» **TASK INSTRUCTIONS**:
Transcribe the entries that come next exactly, but not the pictures they contain.

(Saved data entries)

┄┄┄┄┄┄

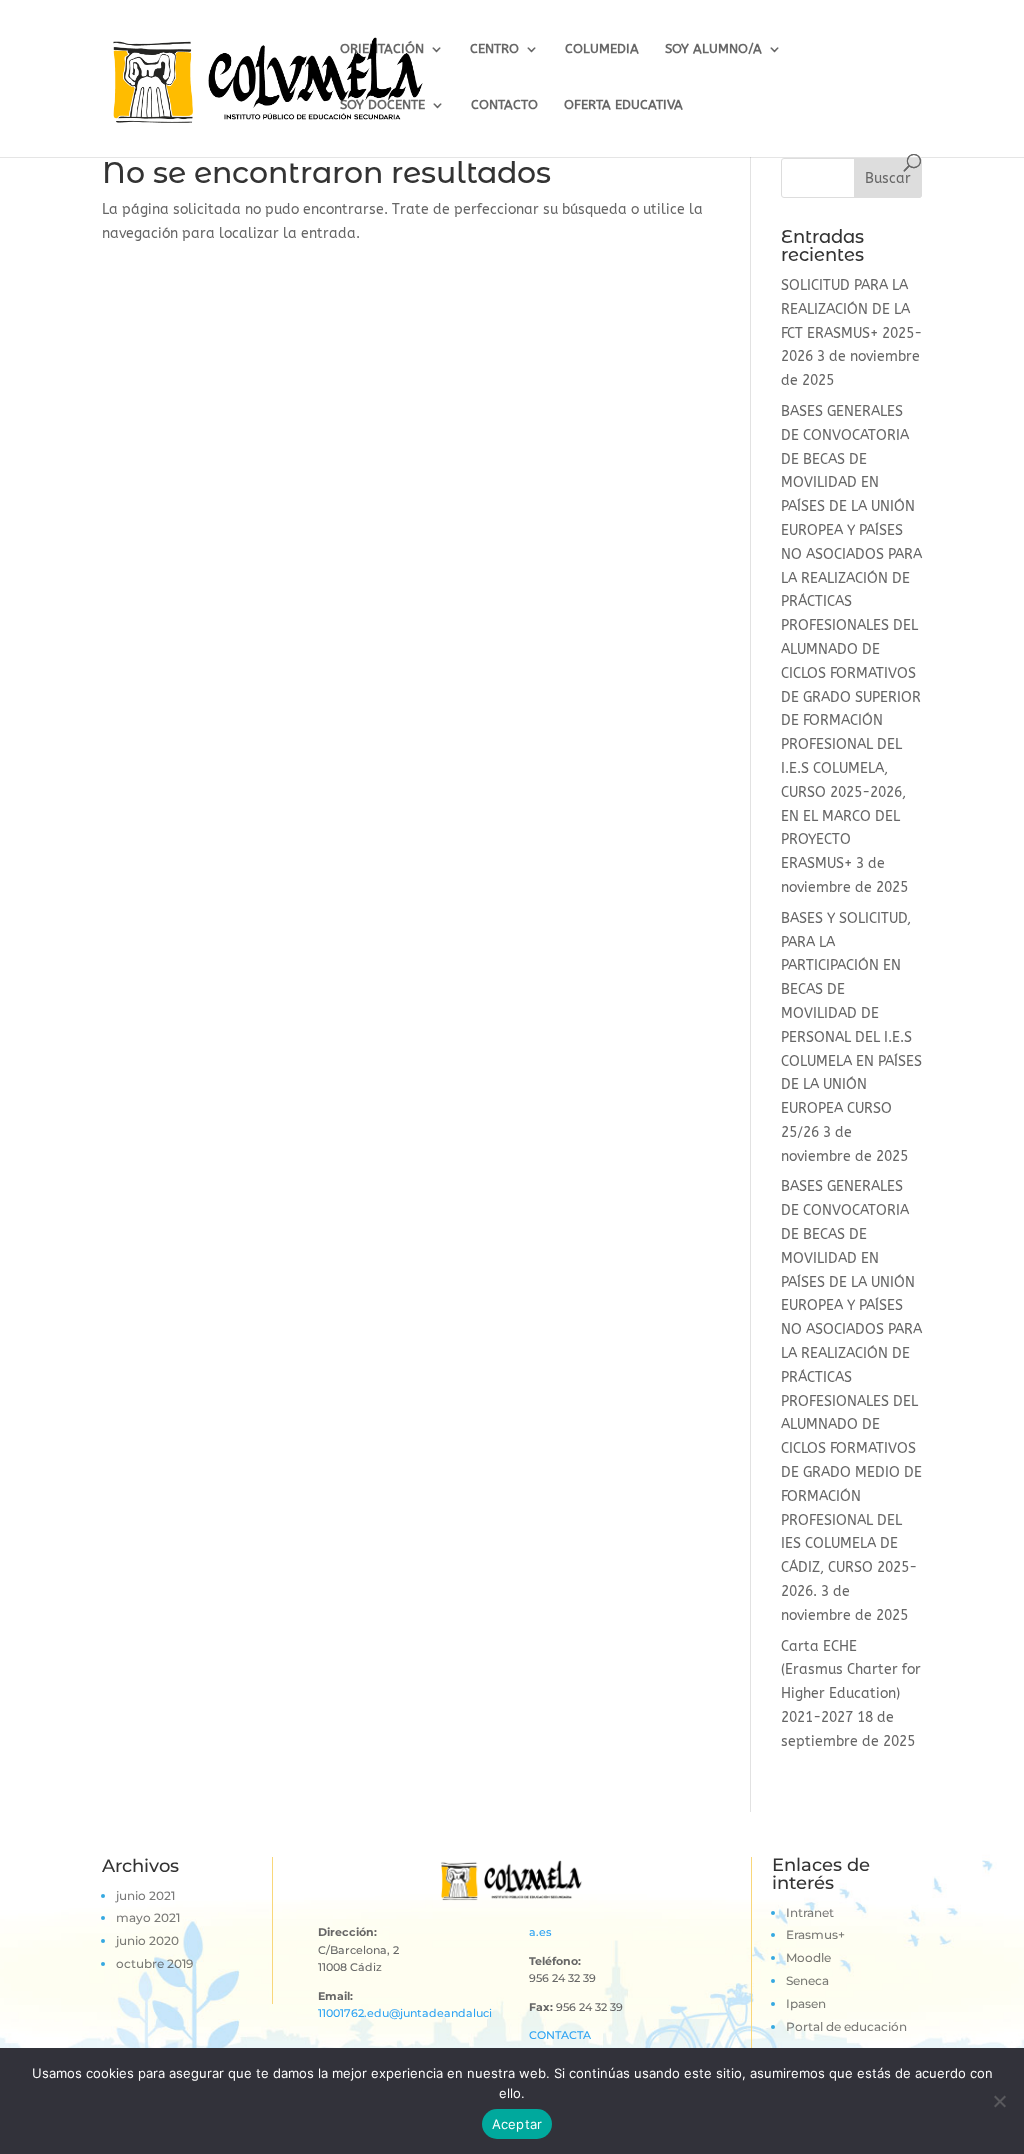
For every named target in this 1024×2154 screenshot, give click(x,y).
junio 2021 (145, 1895)
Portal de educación (846, 2026)
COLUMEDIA (602, 49)
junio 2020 (147, 1940)
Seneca (807, 1980)
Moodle (808, 1957)
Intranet (810, 1912)
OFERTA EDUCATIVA (623, 105)
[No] (999, 2101)
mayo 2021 (148, 1917)
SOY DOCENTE (382, 105)
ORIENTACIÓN (382, 49)
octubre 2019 (154, 1963)
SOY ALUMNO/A (713, 49)
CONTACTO (504, 105)
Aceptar (517, 2124)
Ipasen (806, 2003)
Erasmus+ (815, 1934)
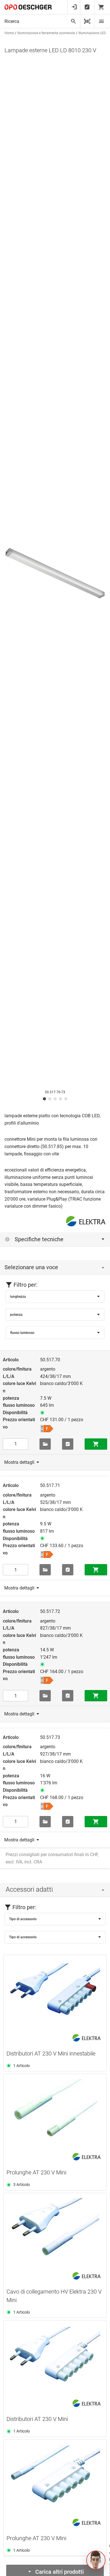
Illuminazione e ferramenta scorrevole (46, 33)
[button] (95, 2560)
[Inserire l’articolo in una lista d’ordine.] (67, 1444)
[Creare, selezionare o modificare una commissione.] (45, 1444)
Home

┄┄┄┄┄┄

» **OUTPUT**:
For every named target in this 1024×2154 screenshot, give click(x,y).
junio 2021 (145, 1895)
Portal de educación (846, 2026)
COLUMEDIA (602, 49)
junio 2020 (147, 1940)
Seneca (807, 1980)
Moodle (808, 1957)
Intranet (810, 1912)
OFERTA EDUCATIVA (623, 105)
[No] (999, 2101)
mayo 2021 (148, 1917)
SOY DOCENTE (382, 105)
ORIENTACIÓN (382, 49)
octubre 2019 (154, 1963)
SOY ALUMNO/A (713, 49)
CONTACTO (504, 105)
Aceptar (517, 2124)
Ipasen (806, 2003)
Erasmus+ (815, 1934)
Illuminazione e ferramenta scorrevole (46, 33)
[button] (95, 2560)
[Inserire l’articolo in una lista d’ordine.] (67, 1444)
[Creare, selezionare o modificare una commissione.] (45, 1444)
Home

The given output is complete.